_The data_:
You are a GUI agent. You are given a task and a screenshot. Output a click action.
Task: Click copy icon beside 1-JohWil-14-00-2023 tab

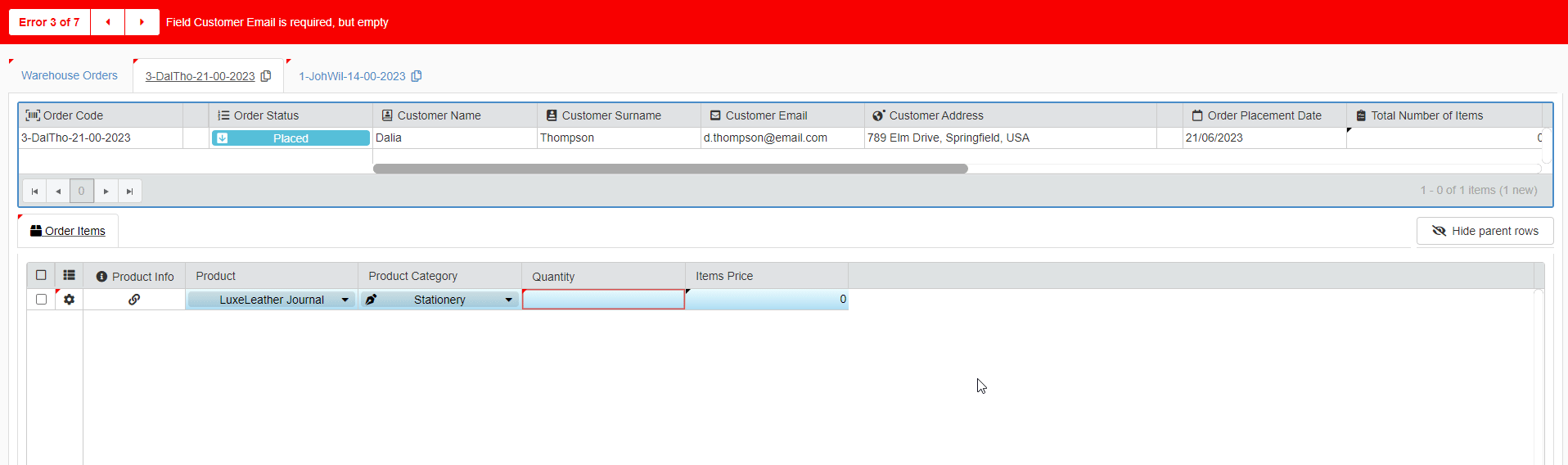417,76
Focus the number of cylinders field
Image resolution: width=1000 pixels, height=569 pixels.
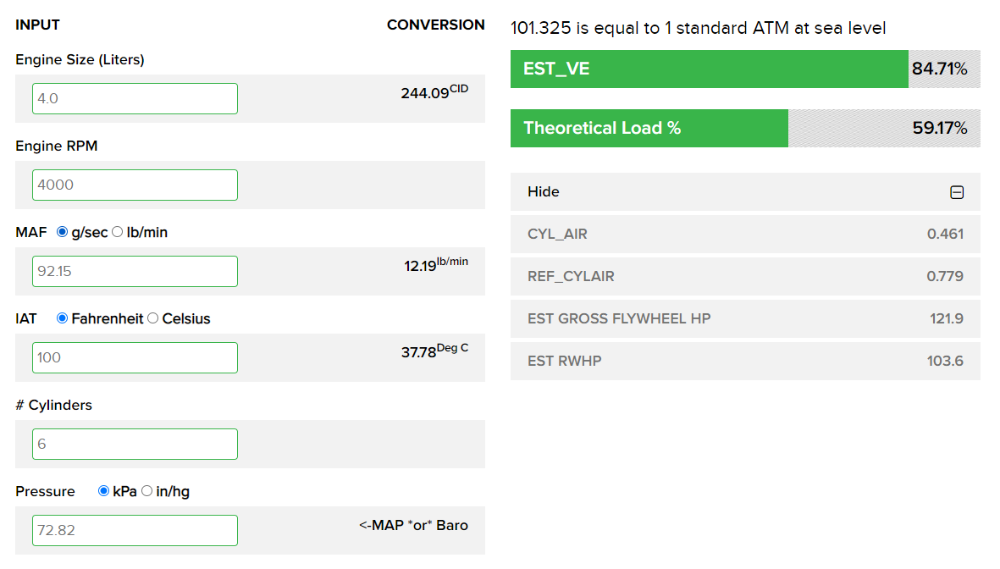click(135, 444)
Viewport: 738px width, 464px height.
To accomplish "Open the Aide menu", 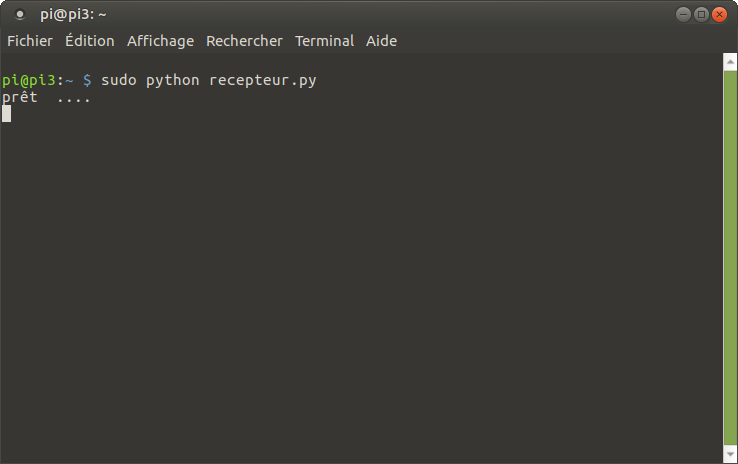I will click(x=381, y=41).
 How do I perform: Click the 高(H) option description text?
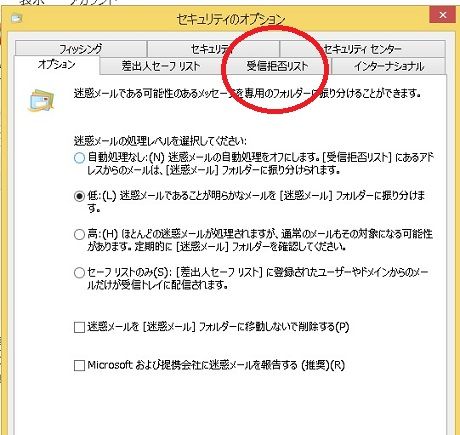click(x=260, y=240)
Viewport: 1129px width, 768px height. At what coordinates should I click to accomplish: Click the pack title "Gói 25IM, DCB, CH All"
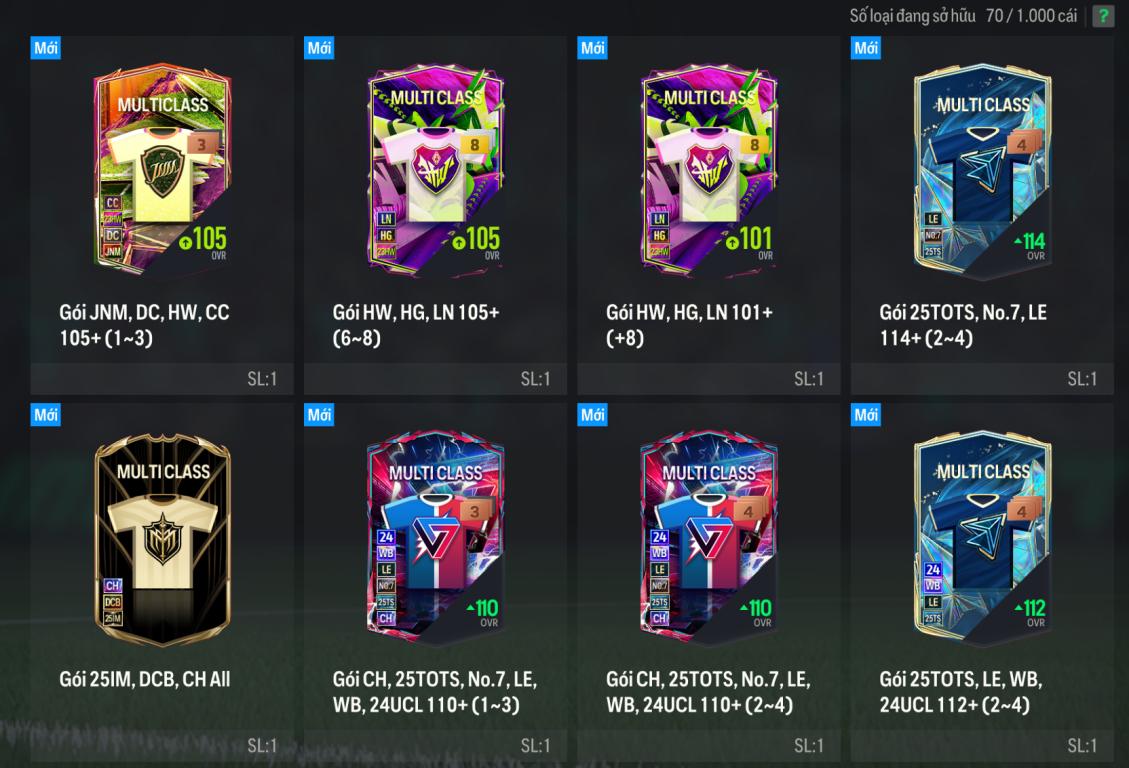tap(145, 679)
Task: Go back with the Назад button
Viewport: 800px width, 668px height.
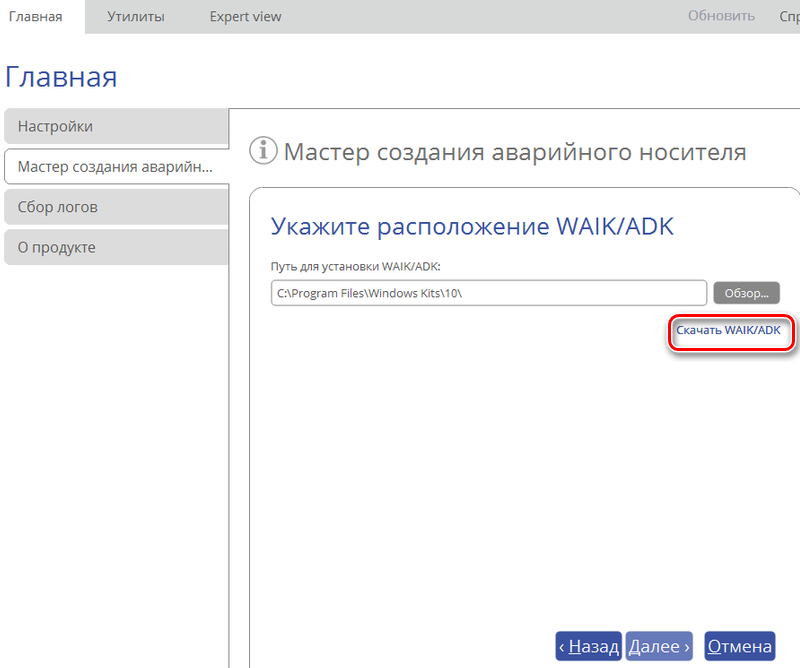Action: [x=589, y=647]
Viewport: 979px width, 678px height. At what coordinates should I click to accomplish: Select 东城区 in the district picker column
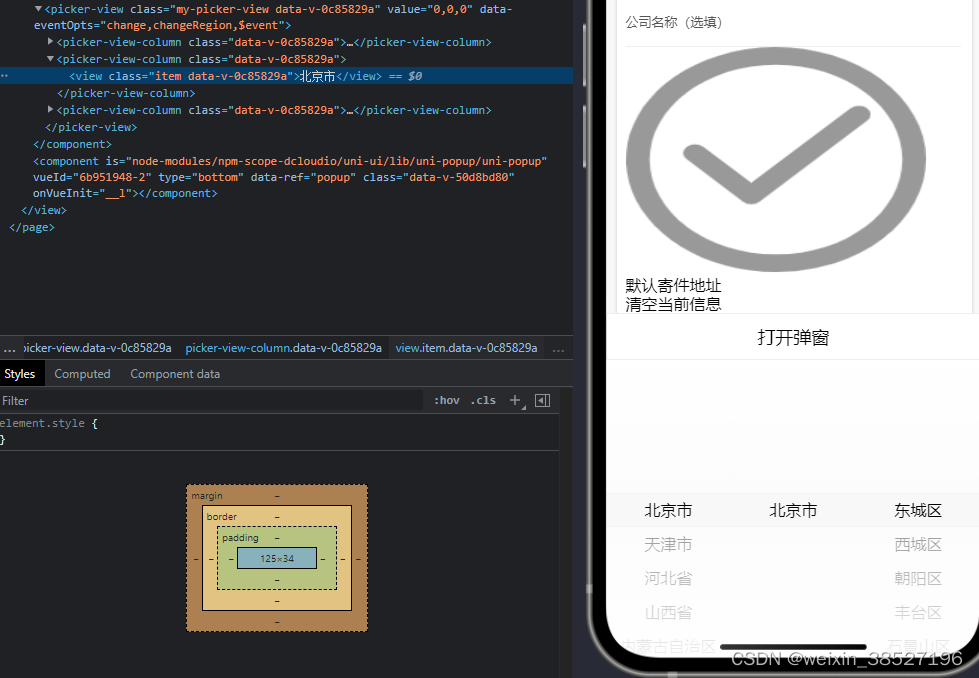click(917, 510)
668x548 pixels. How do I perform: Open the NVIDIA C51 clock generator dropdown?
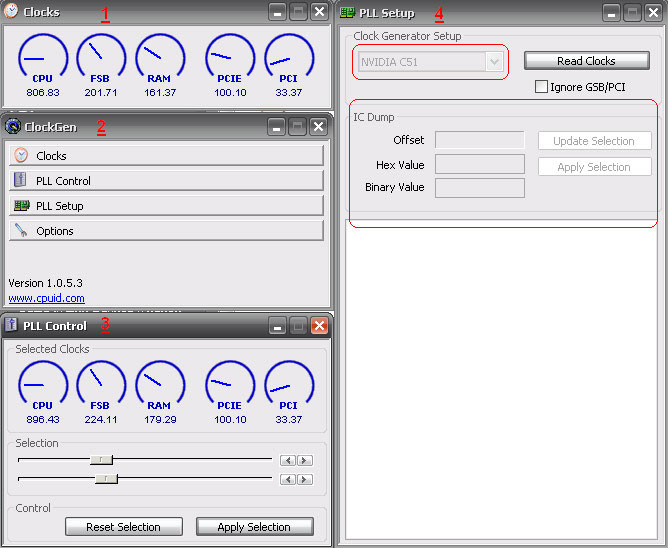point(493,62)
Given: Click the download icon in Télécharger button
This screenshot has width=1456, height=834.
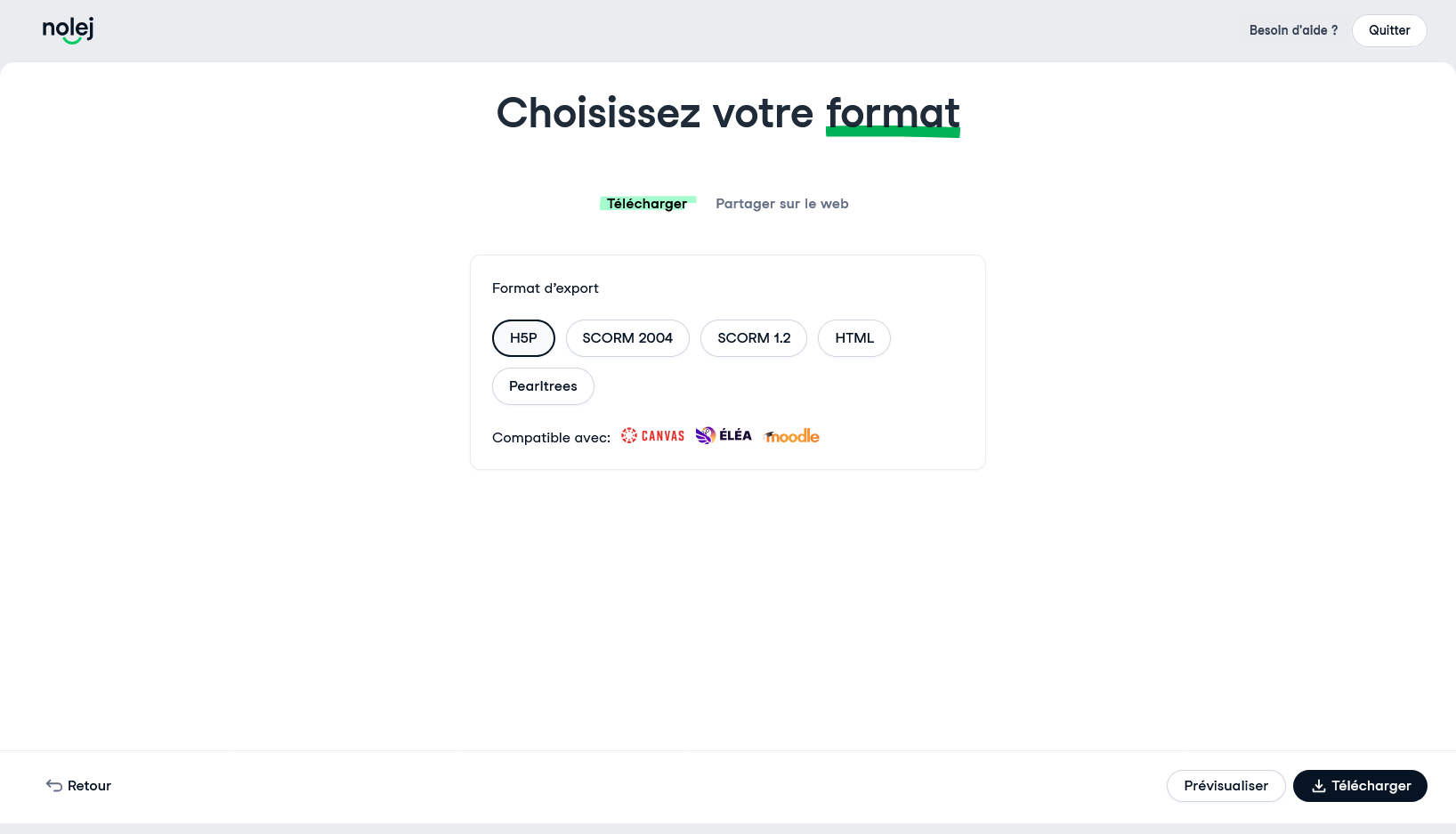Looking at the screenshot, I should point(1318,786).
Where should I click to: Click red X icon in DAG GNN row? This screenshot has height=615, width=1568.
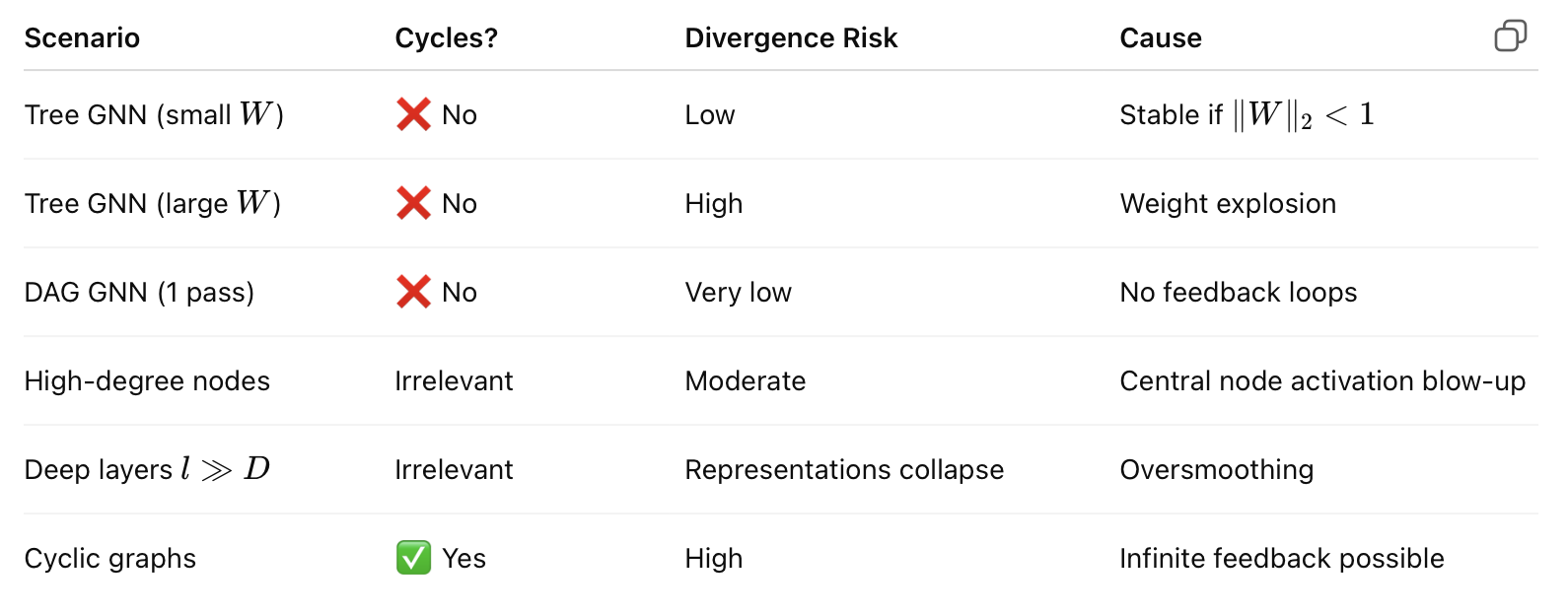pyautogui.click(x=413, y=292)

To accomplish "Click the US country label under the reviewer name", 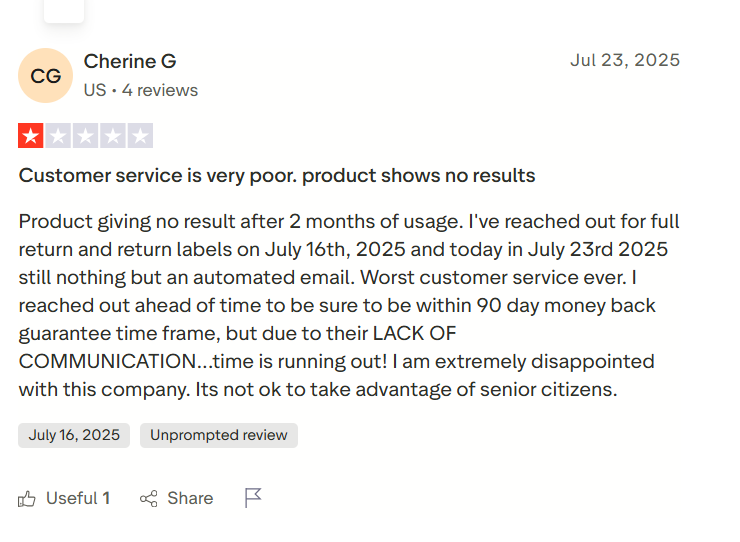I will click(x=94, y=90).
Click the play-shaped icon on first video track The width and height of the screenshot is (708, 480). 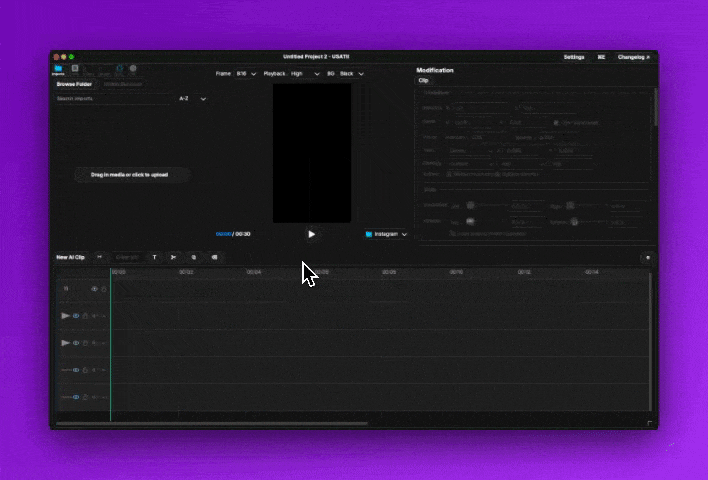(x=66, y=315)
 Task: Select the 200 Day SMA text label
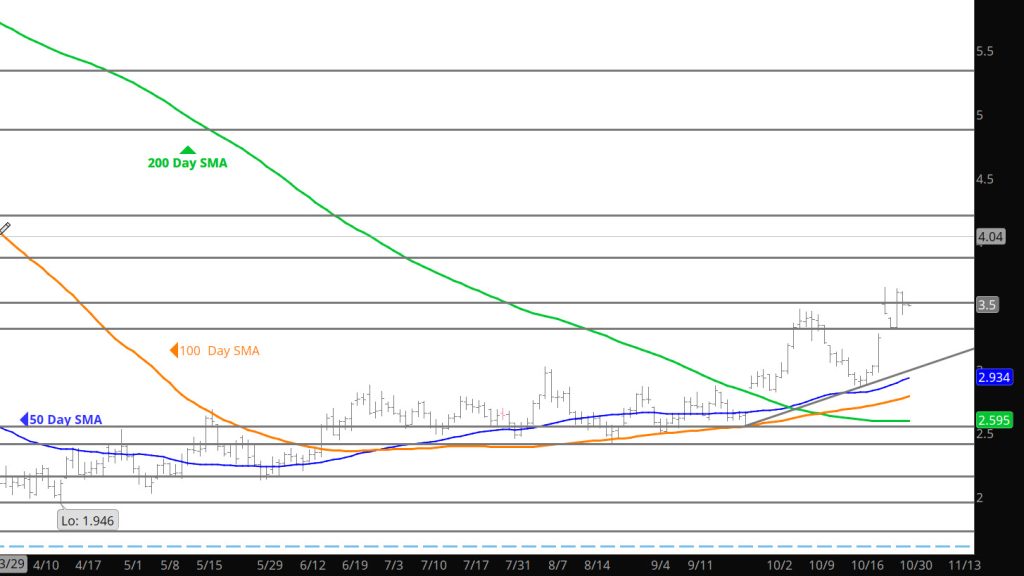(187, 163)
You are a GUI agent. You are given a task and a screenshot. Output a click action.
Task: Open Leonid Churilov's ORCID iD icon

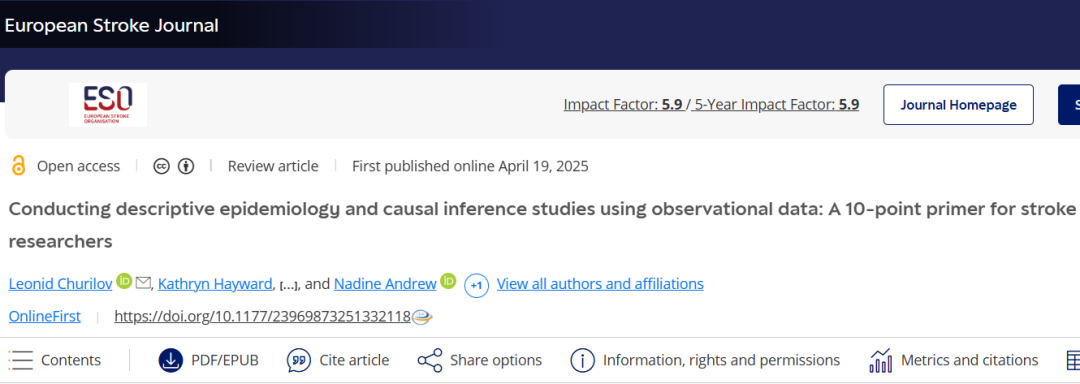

_The task_: Go through the entries above and copy every line containing "button".

_Written solution_:
Task: Go back with the Назад button
Given: Click the download icon in Télécharger button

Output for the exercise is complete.